New bath-salt mixes confound police

Chemicals affect brain, heart up with bath salt changes in targeting illegal use

5/28/2013
ASSOCIATED PRESS

COLUMBUS — Authorities trying to crack down on bath-salt abusers have to keep up with changes in compounds for the dangerous drugs.

“We’re kind of chasing a moving target,” said Dan Baker, assistant chief toxicologist at the Franklin County coroner’s office.

A 2011 state law made many bath-salts compounds illegal, and their use declined in Ohio. However, authorities tell The Columbus Dispatch that chemists are concocting bath salts with different compounds to try to bypass the law.

Bath salts are a combination of chemicals that can produce an effect similar to cocaine or amphetamines. They affect the brain and heart.

- - - - -

* WORK ITEM A: List every organization the bath-salts article names.
* WORK ITEM B: Retype the portion of the bath-salts article starting with "Chemicals affect brain, heart" and going on through "the dangerous drugs.".
The records that follow have nothing to do with the article.

* DATA FOR REVIEW:
- - - - -

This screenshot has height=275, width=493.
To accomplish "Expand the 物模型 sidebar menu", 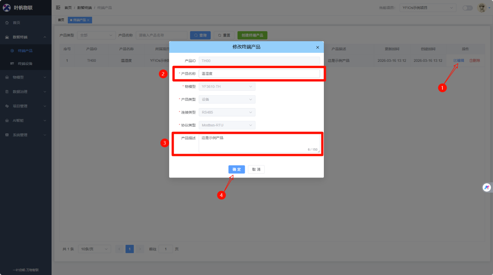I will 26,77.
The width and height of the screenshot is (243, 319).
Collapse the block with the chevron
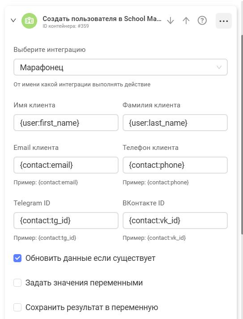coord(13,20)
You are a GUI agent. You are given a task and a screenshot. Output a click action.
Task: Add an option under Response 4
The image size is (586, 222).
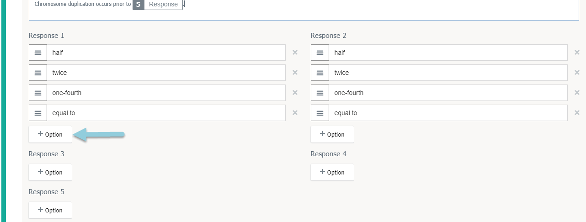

- - - - -

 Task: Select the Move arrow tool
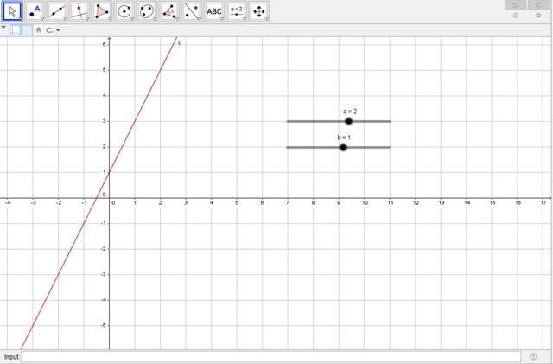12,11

- - - - -

* YOUR SOLUTION A:
Associated Press
Franklin County coroner's office
The Columbus Dispatch

* YOUR SOLUTION B:
Chemicals affect brain, heart up with bath salt changes in targeting illegal use

5/28/2013
ASSOCIATED PRESS

COLUMBUS — Authorities trying to crack down on bath-salt abusers have to keep up with changes in compounds for the dangerous drugs.